Collected data:

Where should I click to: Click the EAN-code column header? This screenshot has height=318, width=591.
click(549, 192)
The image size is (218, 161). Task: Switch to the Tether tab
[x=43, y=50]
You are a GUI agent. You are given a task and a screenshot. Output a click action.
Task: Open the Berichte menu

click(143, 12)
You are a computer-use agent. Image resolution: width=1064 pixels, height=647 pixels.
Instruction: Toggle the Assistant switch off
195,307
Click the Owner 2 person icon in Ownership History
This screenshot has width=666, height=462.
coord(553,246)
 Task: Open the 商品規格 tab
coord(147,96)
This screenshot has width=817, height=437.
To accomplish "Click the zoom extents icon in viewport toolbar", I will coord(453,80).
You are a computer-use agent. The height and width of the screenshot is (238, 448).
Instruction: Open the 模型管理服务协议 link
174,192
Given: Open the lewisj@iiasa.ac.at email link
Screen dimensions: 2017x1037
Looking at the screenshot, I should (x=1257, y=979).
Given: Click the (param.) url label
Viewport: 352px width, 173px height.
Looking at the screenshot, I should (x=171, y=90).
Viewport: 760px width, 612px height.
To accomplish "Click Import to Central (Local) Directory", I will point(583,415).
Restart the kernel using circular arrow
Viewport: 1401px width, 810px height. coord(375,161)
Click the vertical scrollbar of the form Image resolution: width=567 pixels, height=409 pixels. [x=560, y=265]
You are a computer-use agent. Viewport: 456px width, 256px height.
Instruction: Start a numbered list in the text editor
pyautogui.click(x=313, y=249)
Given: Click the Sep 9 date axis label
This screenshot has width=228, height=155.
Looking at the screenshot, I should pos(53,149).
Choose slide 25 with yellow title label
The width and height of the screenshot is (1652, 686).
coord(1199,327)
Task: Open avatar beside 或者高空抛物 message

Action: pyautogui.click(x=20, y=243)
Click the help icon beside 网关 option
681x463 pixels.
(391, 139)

* WORK REQUEST *
Please transcribe exactly the line containing "Task: Open avatar beside 或者高空抛物 message" and every line after it through the end of the records, and nothing else.

* RESPONSE BOX *
Task: Open avatar beside 或者高空抛物 message

Action: pyautogui.click(x=20, y=243)
Click the help icon beside 网关 option
681x463 pixels.
(391, 139)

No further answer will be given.